What part of the statement "ABB has issued a patch for the bug" was confusing to you?

We don't allow this stuff to be connected to the Internet - do we?

"Only ABB" Is a bit like saying "Only Microsoft". ABB significantly dominate this space.

Still, most SCADA exploits are probably more theoretical than practical. SCADA systems don't just live on the Great Wild Web. They're almost all in private networks and well partitioned, particularly when designed and installed by ABB or similar. Any that are exploitable are because they were installed by idiots. HR and bean counters can't get ethernet access to the Big Machines and unless you're sitting in the control room you're unlikely to be able to access any knob-twiddling.

Your Facebook-hacking script kiddy just does not stand a chance of getting access.

Nice to see Dan back at his usual form this week. I was worried that his Hot Clue injection was permanent.

We would have seen an electrical grid knocked out by now. Osama Bin Virus can't take down an electrical grid with a laptop and a 56k modem, sorry. It's not in the state of the art.

Friad not old boy - I know for a fact that at least one UK utility company has quite a lot of SCADA type systems hooked together via the internet.

Anon, cos I'm not supposed to say owt...

Well we've allowed the beancounters to push SCADA servers off secure but untrendy operating systems like VMS and (ahem) OS/2 onto desktop OSes like Windows, so where's Windows going to get its AV updates and OS updates and the like if it's not connected to (an SMS server which is connected to ...) the Internerd.

We're all doomed.

I don't know any large-scale SCADA system that doesn't have at least two emergency backdoors, usually with rudimentary authentication because of necessity. Typically, you'll have one PLC (Private Leased Circuit) style backdoor from a secure facility; could be 2-wire, could be fiber-optics, could be long-haul RS232, don't matter too much. The number two? Remote accessible dial-in, for when that secure facility goes kaboom for whatever reason. Whether or not the supposed vulnerability can be exploited from that side, I don't know. What I do know is that thankfully, these days, the average script kiddie doesn't even know what a modem is, much less how to setup the requisite tools for such activities.

Also, don't underestimate organized criminals. They love a soft target, and plenty of beancounters are stupid enough to think money actually will make the problem go away. Then again, they likely employ modern script kiddies instead of the bearded guru.

Posted as AC because I don't want to be responsible when some kid finds a substation with a login and password of 'login' and 'password,' and accidentally takes an entire country offline.

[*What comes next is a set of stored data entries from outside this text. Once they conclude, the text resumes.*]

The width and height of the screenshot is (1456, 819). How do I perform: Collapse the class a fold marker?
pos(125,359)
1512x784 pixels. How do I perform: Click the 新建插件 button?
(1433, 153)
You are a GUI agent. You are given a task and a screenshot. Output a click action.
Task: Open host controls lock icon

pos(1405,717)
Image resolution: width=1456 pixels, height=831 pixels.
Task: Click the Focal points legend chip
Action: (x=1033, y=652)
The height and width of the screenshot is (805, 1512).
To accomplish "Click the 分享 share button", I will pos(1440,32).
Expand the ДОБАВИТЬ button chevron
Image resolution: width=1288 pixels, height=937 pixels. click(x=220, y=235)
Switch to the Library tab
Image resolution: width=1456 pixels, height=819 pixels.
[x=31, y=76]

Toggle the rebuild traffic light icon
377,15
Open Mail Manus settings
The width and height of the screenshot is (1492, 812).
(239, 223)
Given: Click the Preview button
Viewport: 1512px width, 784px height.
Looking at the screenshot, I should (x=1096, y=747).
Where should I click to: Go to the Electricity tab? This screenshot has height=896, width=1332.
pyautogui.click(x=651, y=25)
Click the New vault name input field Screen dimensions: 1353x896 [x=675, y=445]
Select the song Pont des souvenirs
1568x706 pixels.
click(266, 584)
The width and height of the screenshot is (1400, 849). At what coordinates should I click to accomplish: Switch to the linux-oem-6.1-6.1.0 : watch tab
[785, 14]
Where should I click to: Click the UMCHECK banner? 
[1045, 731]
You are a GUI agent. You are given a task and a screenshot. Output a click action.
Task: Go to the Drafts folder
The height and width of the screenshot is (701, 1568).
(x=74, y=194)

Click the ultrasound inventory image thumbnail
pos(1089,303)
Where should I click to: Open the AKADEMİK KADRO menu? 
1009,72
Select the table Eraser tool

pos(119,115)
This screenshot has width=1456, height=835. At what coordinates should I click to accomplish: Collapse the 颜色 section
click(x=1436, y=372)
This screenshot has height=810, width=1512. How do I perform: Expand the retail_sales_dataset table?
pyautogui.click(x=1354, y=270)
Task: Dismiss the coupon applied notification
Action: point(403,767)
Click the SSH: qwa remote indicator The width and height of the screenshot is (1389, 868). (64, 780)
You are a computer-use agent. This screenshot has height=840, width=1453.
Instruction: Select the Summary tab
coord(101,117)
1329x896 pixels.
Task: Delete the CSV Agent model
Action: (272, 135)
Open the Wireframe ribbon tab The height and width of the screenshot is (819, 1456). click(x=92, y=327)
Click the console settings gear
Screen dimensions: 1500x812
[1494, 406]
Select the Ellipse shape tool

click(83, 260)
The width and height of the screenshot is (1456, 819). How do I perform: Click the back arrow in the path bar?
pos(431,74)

"But they wouldn't connect them to the internet would they?"

A small thought exercise:

Privatised companies are ALL about the money - when they are privatised it is inevitably sold to the public as "Private companies are somehow magically more efficient and will cut costs for the consumer", if you believe that stop reading now - you need the kind of help I can't provide in a few paragraphs. Otherwise if you are prepared to accept that that's bollocks and it's all about the money - read on

Would connecting a companies power stations, substations and other assets to the internet save money? YES - large savings are possible as you can centralise all the numpty work and reporting , having 24x7 teams in place or even on call for every location is very expensive - you can reduce this drastically by having as much of this work done remotely as possible. Using 'civilian' internet connections is way cheaper than dedicated lines (bear in mind the sheer number of locations you are probably talking about here)

Is it a good idea? Well no, not really for all the reasons you probably know already if you read el'reg

Would removing large amounts of fall back redundant systems, lines and power stations and other assets save money? Well obviously yes, much less to maintain and support - the cost saving is obvious

Is it a good idea? Again no, obviously no - these are your backup, your fall back and emergency systems, these are what you rely on in the case of a major problem at one of your primary sites. America did this already (remember the east coast blackout? Been to California lately?) So it's obviously a bad idea with no benefit other than cost saving (odd that my bills still go up...)

They already got rid of most of the redundancy in the network as far as I am aware, now go back and re-read question 1 - would they do it?